Julian collects the stories Marika tells him, although they often lose their scientific edges. He can't remember how old the louse was. For some reason the only thing he remembers about the plague is a medical costume, a long robe with the head of a bird. The doctor looked out through two holes cut in the black feathered hood, over a protruding beak.
When he is awake, Julian pursues the morals of these stories, something other than what lies on the surface. Just as he can't imagine how much time it took to create the universe from a black hole, he can't get at that hidden meaning.

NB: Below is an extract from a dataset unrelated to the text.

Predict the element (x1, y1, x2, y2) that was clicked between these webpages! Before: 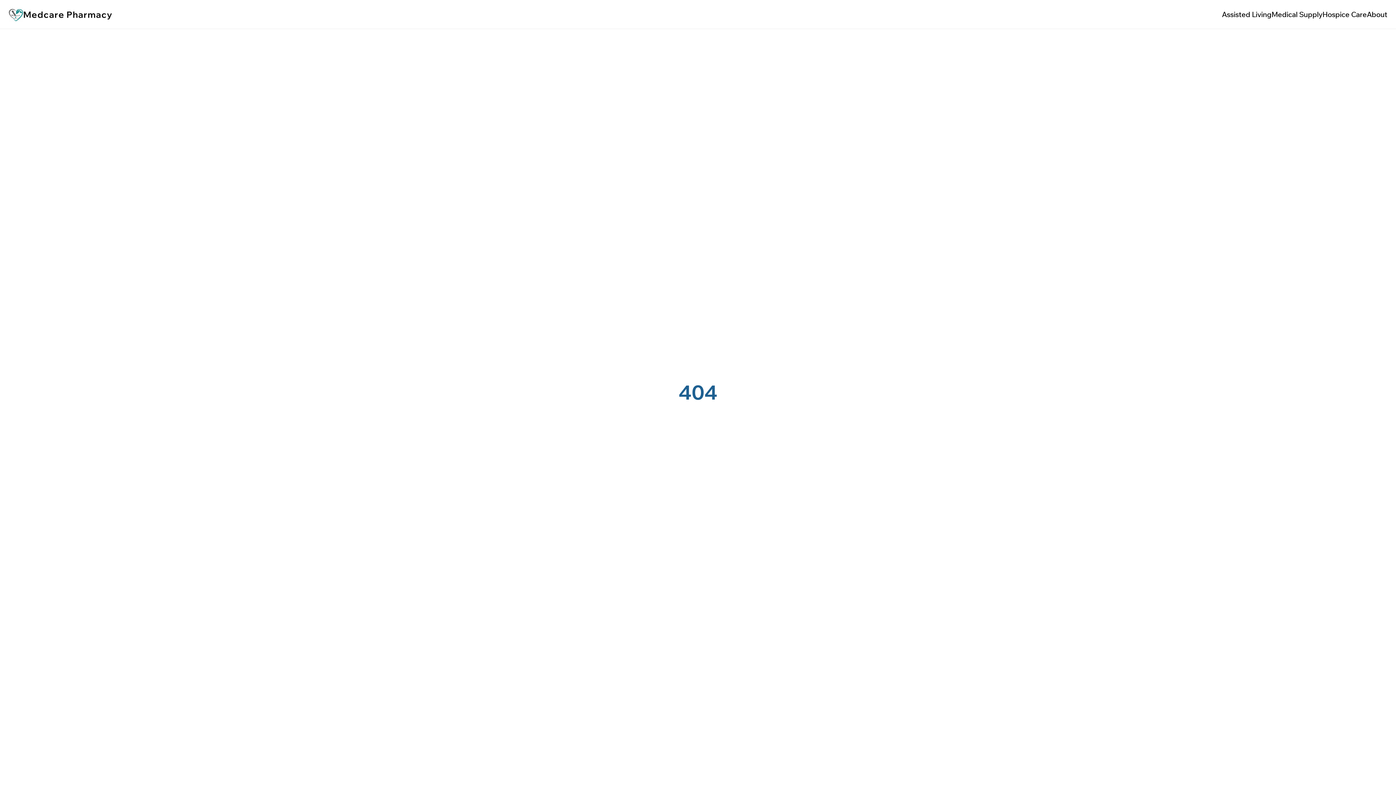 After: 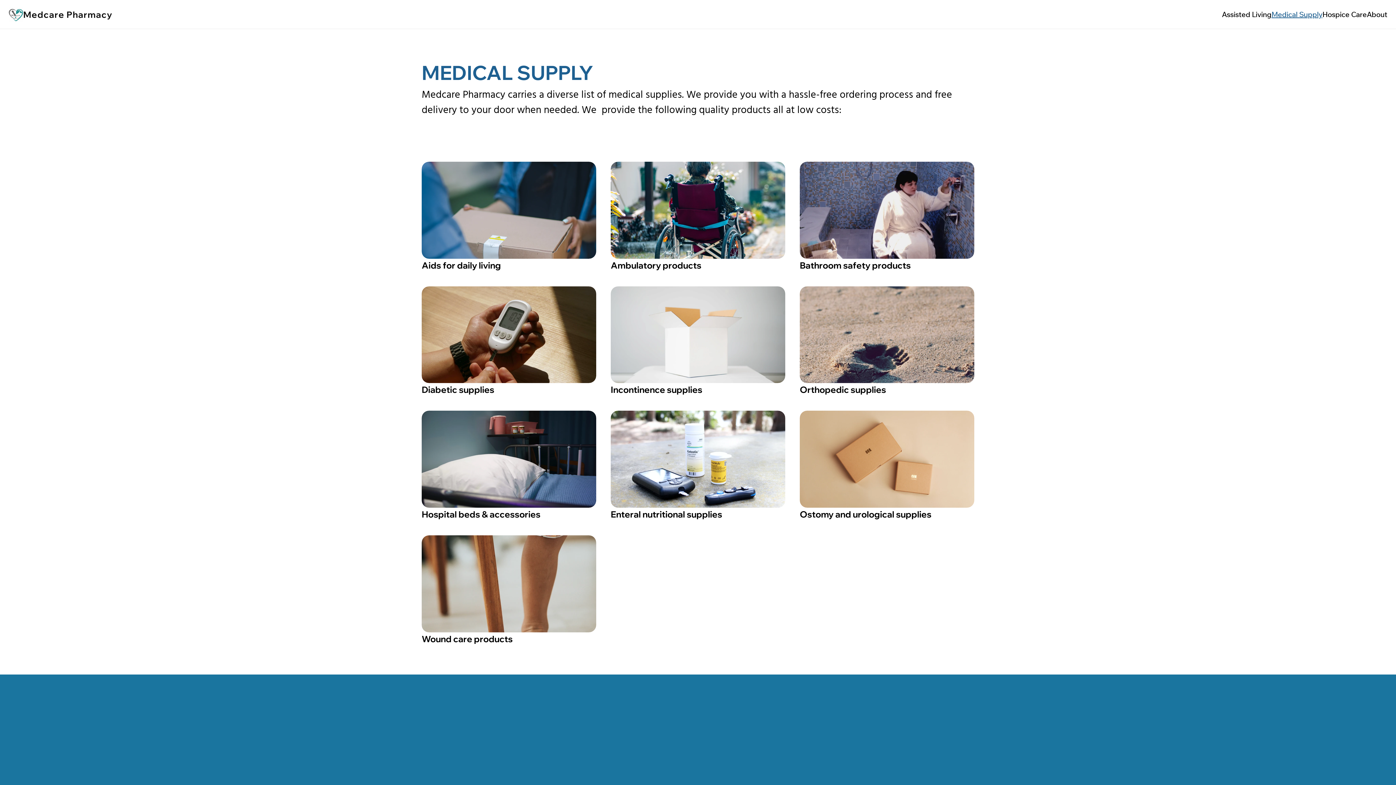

Recently Marika contracted a virus that caused a nervous disorder. If not diagnosed, this disease can spread quickly through the body and destroy the tips of all nerve endings irreparably. It started with a numbness in Marika's left cheek. She had it checked immediately. Of course, she had access to the best medical care in Toronto. The disease was arrested before any serious damage was done, but the nerves in Marika's saliva ducts grew back connected to one of her tear ducts. Now when she eats her left eye waters.
Julian has begun to suspect that Marika doesn't talk about her past because she is afraid she will seem like an old woman. It was her eye, filling of its own accord, that started him thinking this way. The eye is the first sign of Marika's age. When her eye waters he's filled with fright. That fright causes its own involuntary response in him. He's remembering things he hasn't thought about in years. He has noticed that the skin on Marika's face looks older than before. The pores are larger. There are more wrinkles. The soft white pouches beneath her eyes are larger. That skin seems as vulnerable to him as the flesh of a pear he is about to bite.
He was going through their wedding photographs. Julian took them himself, so most of the pictures are of Marika. She is wearing a white silk jacket, cut like a lab coat, and the apartment is full of white blossoms. Her face looks so much younger that for a moment he has the feeling the photographs have been doctored.
They're eating a dinner of lamb and fresh mint. Marika's knife is whining back and forth on the dinner plate.